#### Written exercise
Copy word for word the passage of the text below on the Marshal-Lieb-Mattis theorem, from "The ground state is in" to "is the first paragraph.".

#### Text block ####

【Read between lines】Hal Tasaki "Physics and mathematics of quantum many body systems" p. 44 (proof of Marshal-Lieb-Mattis theorem generalized to antiferromagnetic Heisenberg model with anisotropy)
Keywords
Marshal-Lieb-Mattis theorem
Antiferromagnetic Heisenberg model with anisotropy
Perron-Frobenius theorem to a real-symmetric matrix
Solutions
Overview
Since Hamiltonian commutes with $${\hat{S}_\mathrm{tot}^{(3)}}$$, we can take simultaneous eigenstates. We use only simultaneous eigenstates, and label eigenvalues of $${\hat{S}_\mathrm{tot}^{(3)}}$$ by $${M}$$.
We should prove
The ground state is not degenerate.
The ground state is in $${M=0}$$ sector.
The proof that the ground state is not degenerate is done by contradiction.
Roughly, we assume that the ground state is degenerate. By continuous change of parameters from the isotropic model of $${(\Lambda, D)=(1,0)}$$, the Perron-Frobenius theorem in the $${M=0}$$ sector, and $${π}$$ rotation symmetry around the $${y}$$ axis, we can show that the assumed ground states are at least threefold degenerate. This is the first paragraph.
On the other hand, for each of the cases (i) and (ii), we sandwich $${H'}$$, whose energy spectrum is identical to the original $${H}$$ but whose rotation axis of U(1) is replaced by $${z\to y}$$, with the appropriate basis. Using the Perron-Frobenius theorem by grouping $${M}$$ together in even sectors, we can show that the lowest eigenvalue state is not degenerate in the Hilbert space of $${M=0, \pm2, \pm4, ...}$$ combined. Similarly, it can be shown that the eigenstates of the lowest eigenvalue are not degenerate in the Hilbert space of $${M=0, \pm1, \pm3, ...}$$ together. These facts contradict the assumption, because the degeneracy is at most double in the whole Hilbert space, while we derived threefold degeneracy in the first paragraph. Case (i) is shown in the second paragraph. Case (ii) is the third paragraph of the proof.

#### Data extract ####

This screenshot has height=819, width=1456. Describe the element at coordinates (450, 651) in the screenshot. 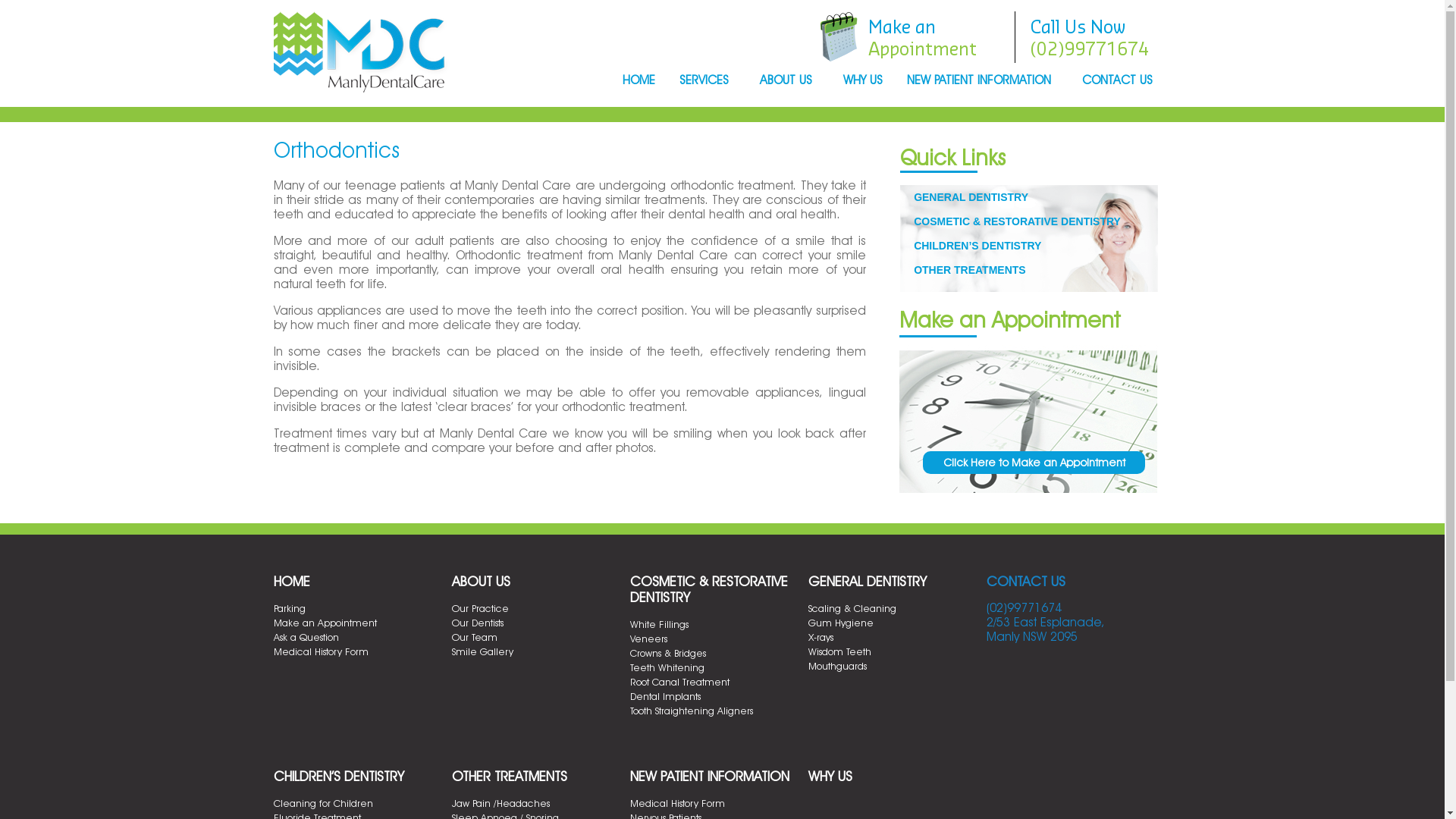

I see `'Smile Gallery'` at that location.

####

#### The answer
The ground state is in $${M=0}$$ sector.
The proof that the ground state is not degenerate is done by contradiction.
Roughly, we assume that the ground state is degenerate. By continuous change of parameters from the isotropic model of $${(\Lambda, D)=(1,0)}$$, the Perron-Frobenius theorem in the $${M=0}$$ sector, and $${π}$$ rotation symmetry around the $${y}$$ axis, we can show that the assumed ground states are at least threefold degenerate. This is the first paragraph.